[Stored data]
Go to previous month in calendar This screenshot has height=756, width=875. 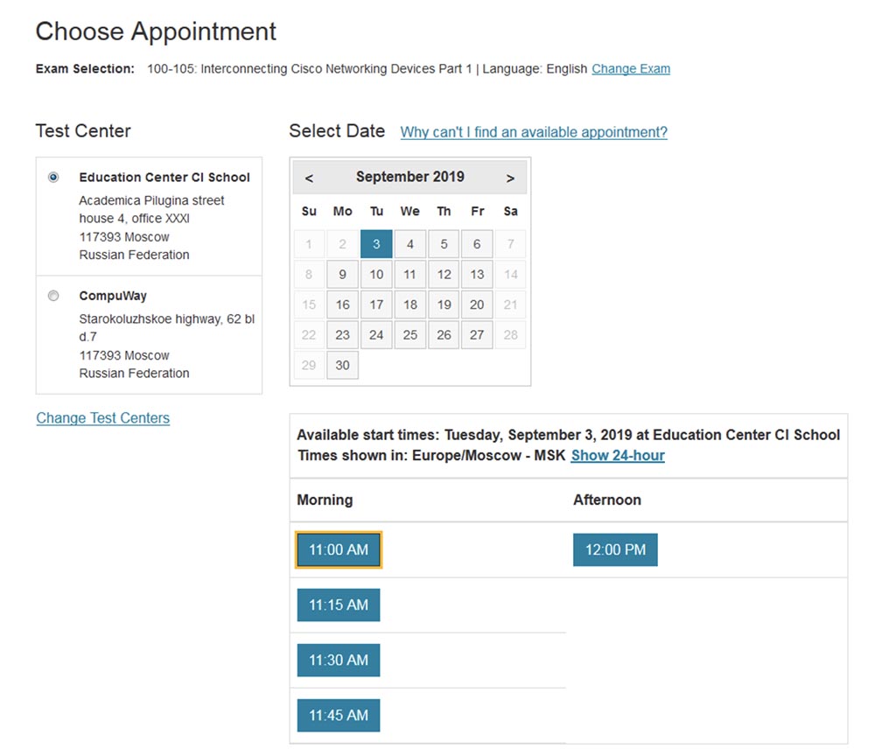tap(309, 178)
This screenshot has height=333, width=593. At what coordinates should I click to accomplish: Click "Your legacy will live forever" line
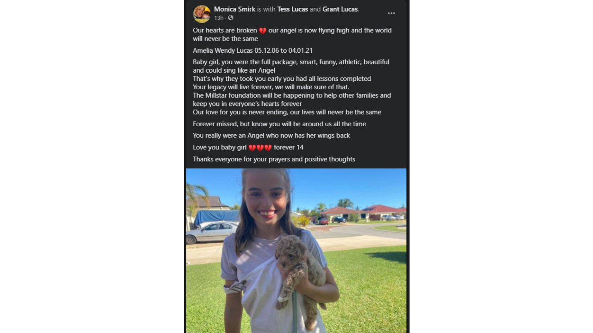point(271,87)
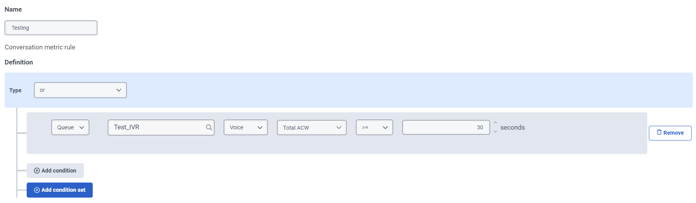Expand the Type dropdown chevron

[119, 90]
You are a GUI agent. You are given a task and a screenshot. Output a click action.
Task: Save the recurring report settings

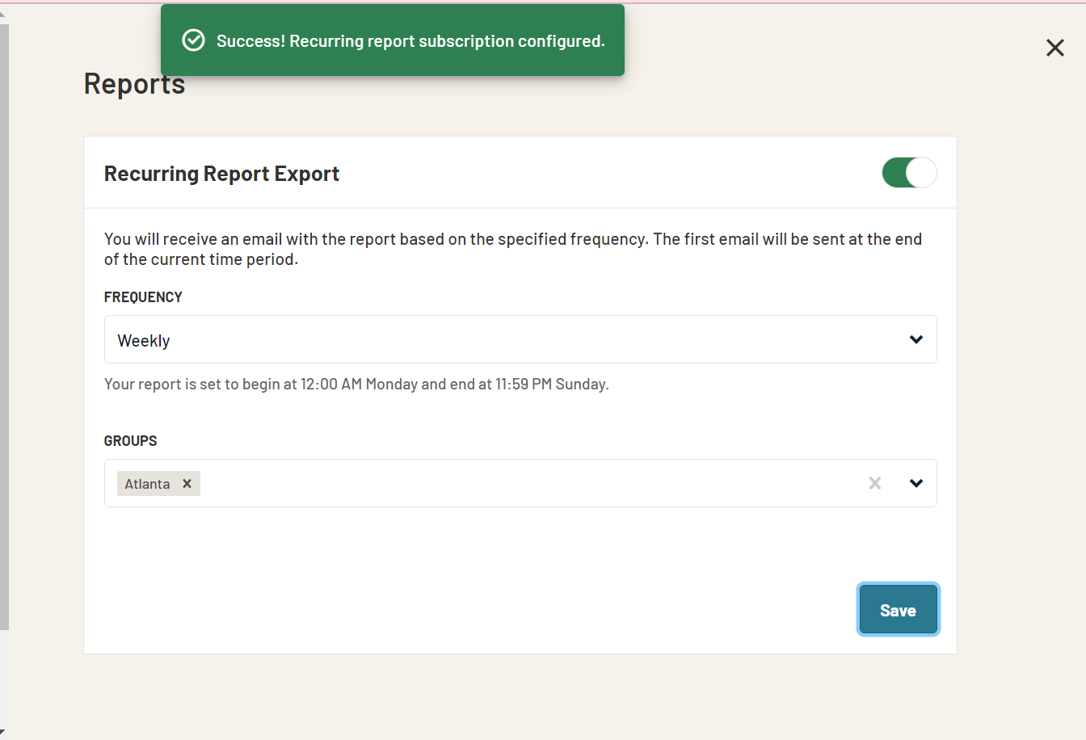click(898, 609)
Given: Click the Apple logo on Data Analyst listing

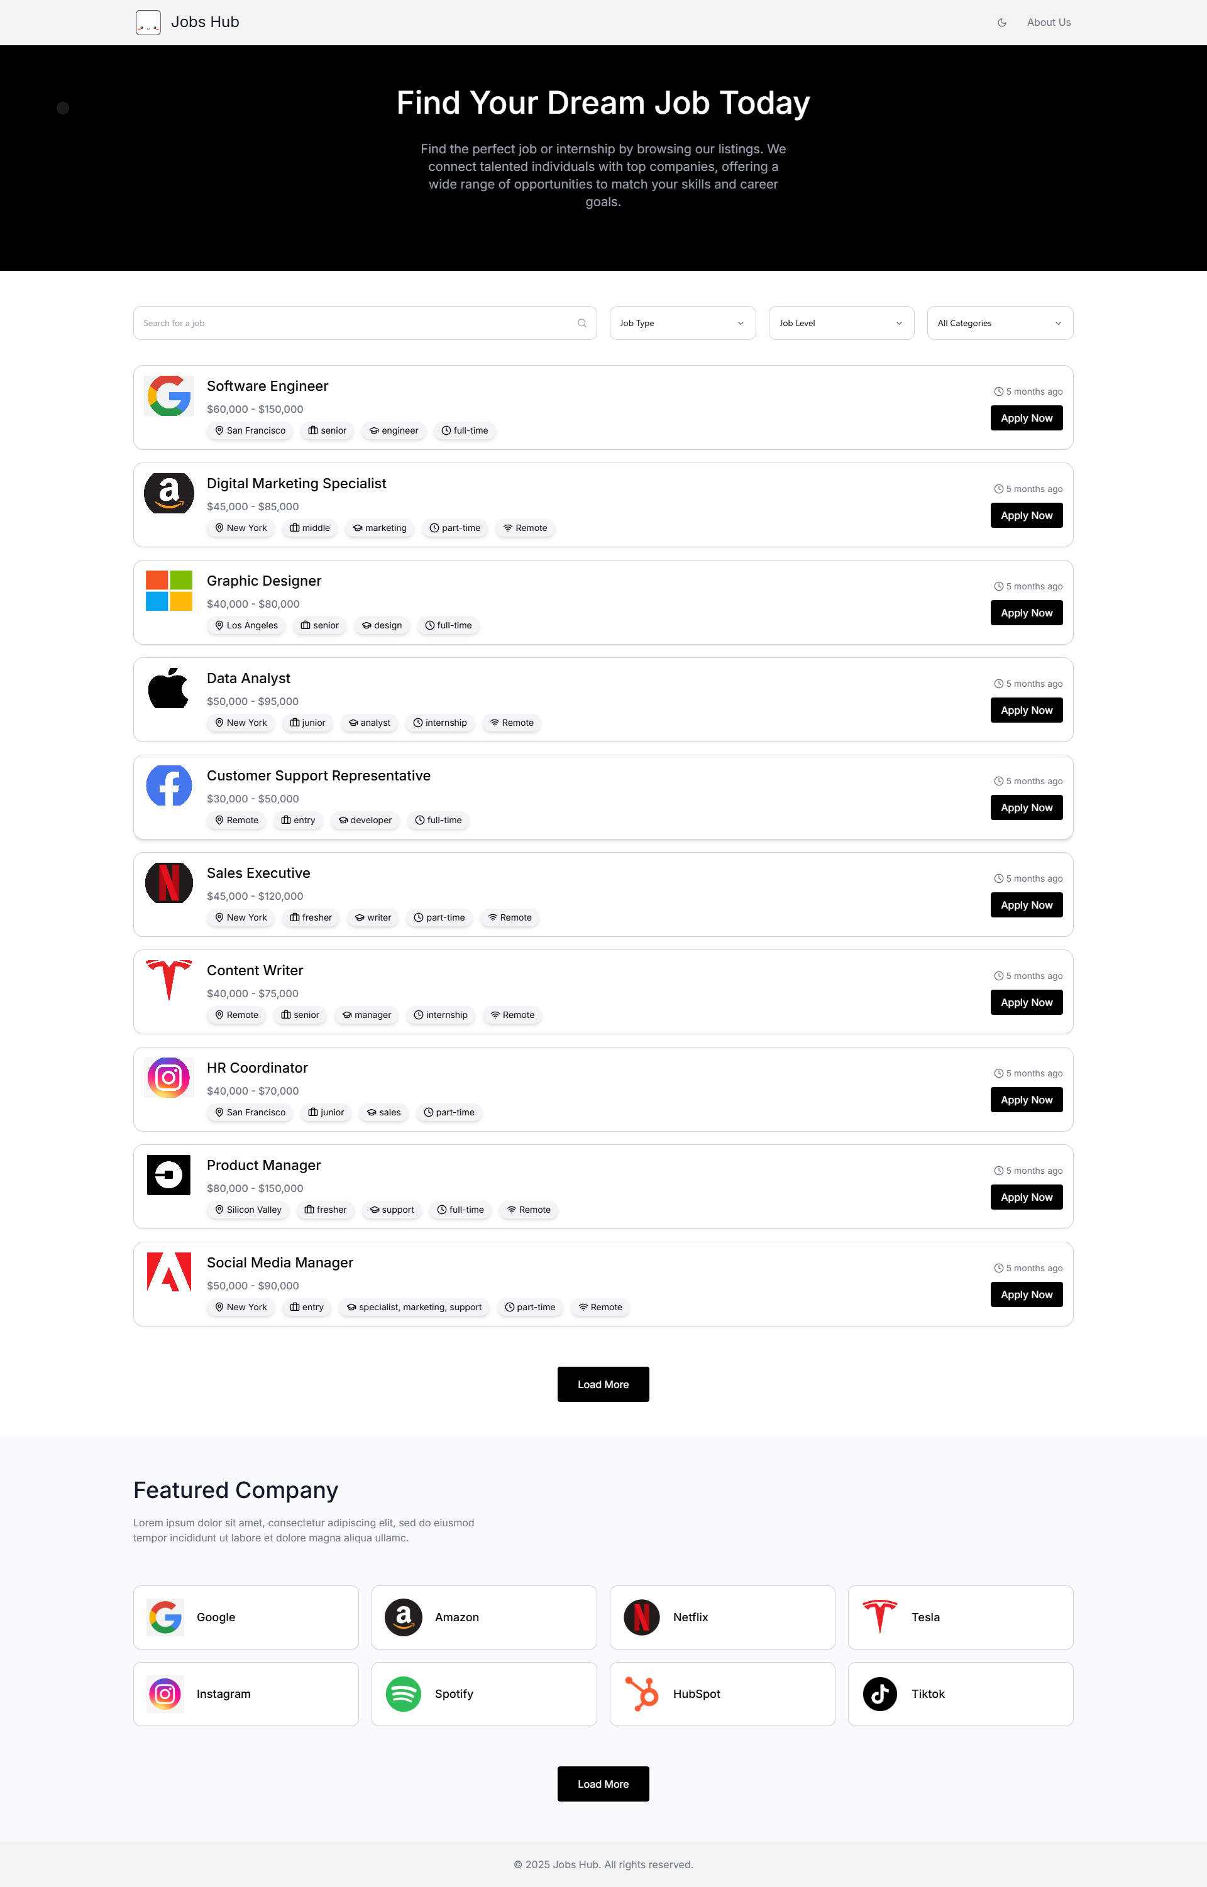Looking at the screenshot, I should coord(169,688).
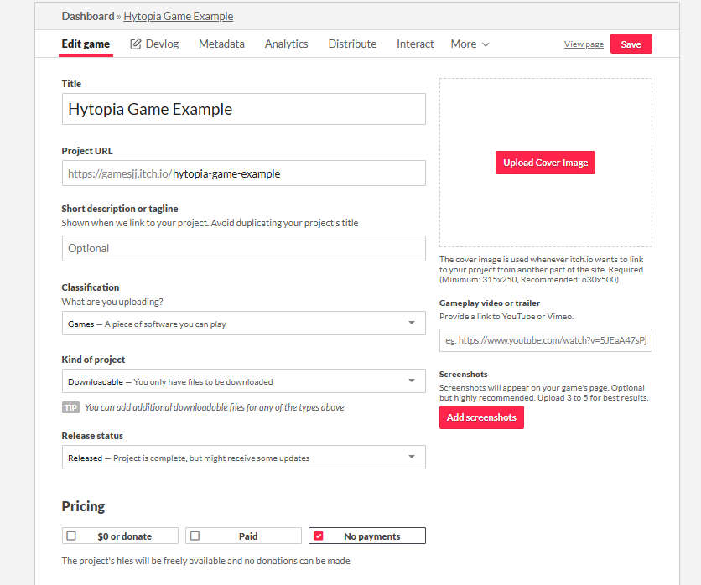Open the Interact tab
701x585 pixels.
[415, 44]
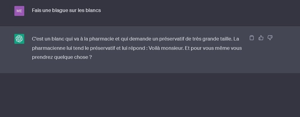Image resolution: width=300 pixels, height=117 pixels.
Task: Click the ChatGPT logo avatar
Action: coord(19,39)
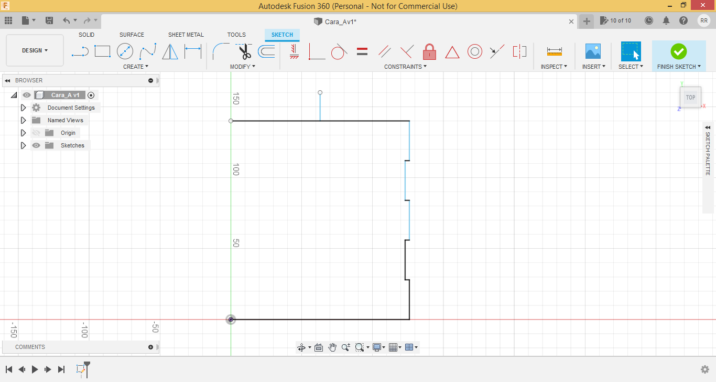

Exercise requirements:
Only the lines from the one that holds "You are a GUI" through the end of the records above should be printed again, exactly as they are. Leave out the pictures.

Response to this exercise:
You are a GUI agent. You are given a task and a screenshot. Output a click action.
Task: Save the recurring report settings

click(898, 609)
Given: Click the Apple logo on Data Analyst listing

Looking at the screenshot, I should coord(169,688).
Open the Interact tab
701x585 pixels.
[415, 44]
Image resolution: width=300 pixels, height=117 pixels.
Task: Click the ChatGPT logo avatar
Action: coord(19,39)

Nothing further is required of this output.